Garba Shehu, presidential spokesman, has asked Ali Ndume, senator representing Borno south, to name those officials who are enriching themselves in the administration of President Muhammadu Buhari.
Shehu was reacting to comments made by the senator on the federal government’s efforts to provide palliatives for citizens as the country fights the spread of COVID-19.
While speaking with journalists in Borno on Thursday, Ndume asked the president to disband the committee in charge of giving relief to the poor over alleged fraud.
“We have reliable information that the names they generated are fake and that they connived with some of the banks to defraud the poor. If they should continue this way , it is better to stop the exercises,” the senator reportedly said.
But in a statement on Friday, Shehu said it is disappointing of the politician to call out unnamed individuals in the administration and accuse them of unknown transgression.
The presidential spokesman asked the senator to provide proof to back his claims, describing him as a “discontented politician”.
“A number of ranking officials have been shown the way out at various times simply on account of this,” he said.
“Similarly, he believes in loyalty and truthfulness.
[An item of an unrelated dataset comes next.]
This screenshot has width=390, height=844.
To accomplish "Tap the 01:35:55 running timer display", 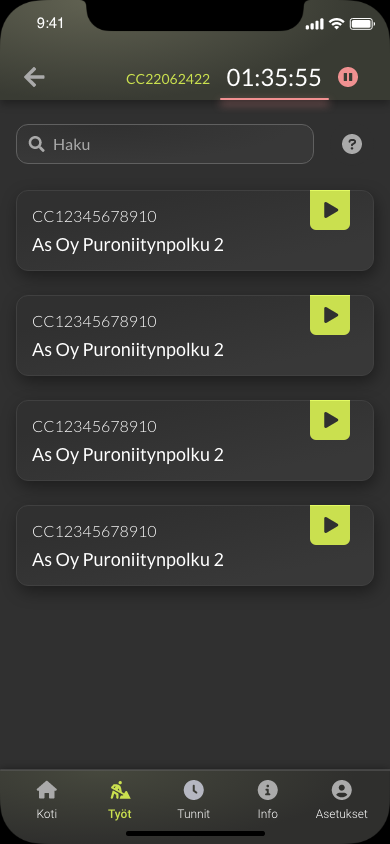I will pyautogui.click(x=274, y=78).
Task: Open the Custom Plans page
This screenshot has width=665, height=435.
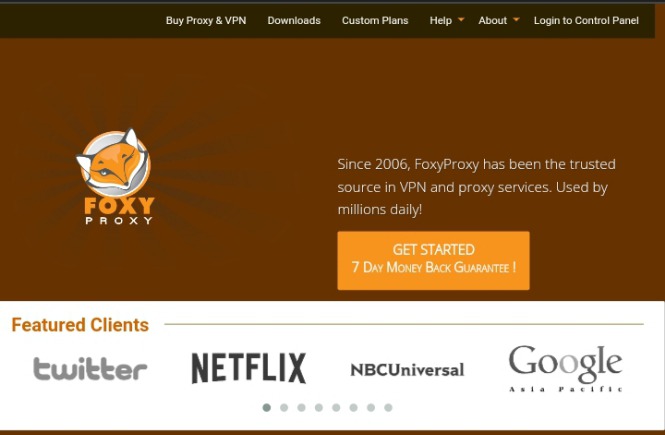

Should any individuals be found to be serving themselves and not the people, then it is right and proper to call them out. But this must be done on the basis of evidence and proof – not on conjecture.
“It is therefore disappointing to hear a politician call out unnamed individuals in the administration and accuse them of unnamed transgressions. If this politician has evidence – then he should make public their identities as well as his proof. Innuendo is not proof.
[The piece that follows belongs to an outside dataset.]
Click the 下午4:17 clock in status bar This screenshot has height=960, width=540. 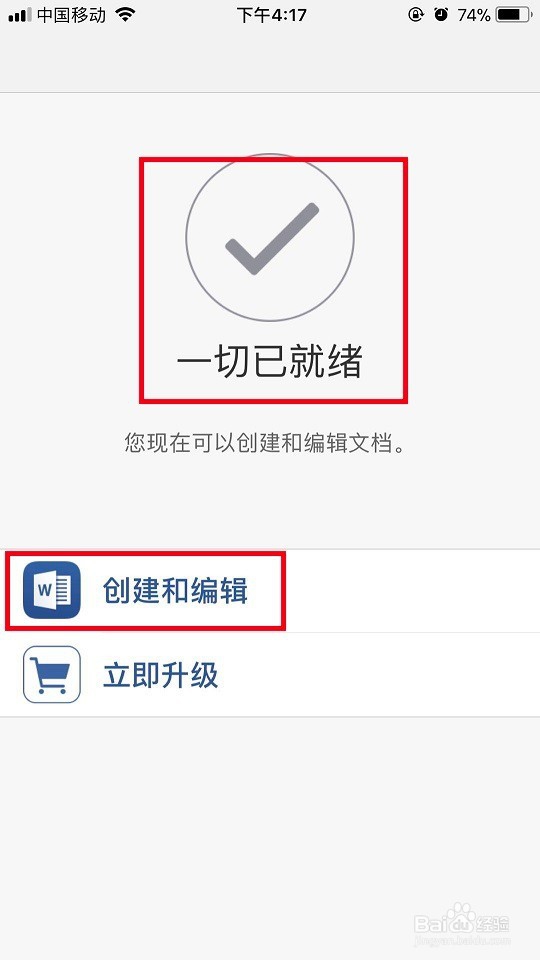pos(271,15)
“Similarly, simply claiming that the COVID-19 Palliative Measures Committee is not functioning as it should is not the same as presenting proof for such a claim.
“No one replaces an institutional government body in the midst of the global pandemic without clear and irrefutable evidence that it needs replacing.
“A press briefing from a discontented politician is rarely the source of such evidence.”
Shehu said every citizen should help combat the spread of the disease rather than “make political capital out of it, whatever his or her grievances”.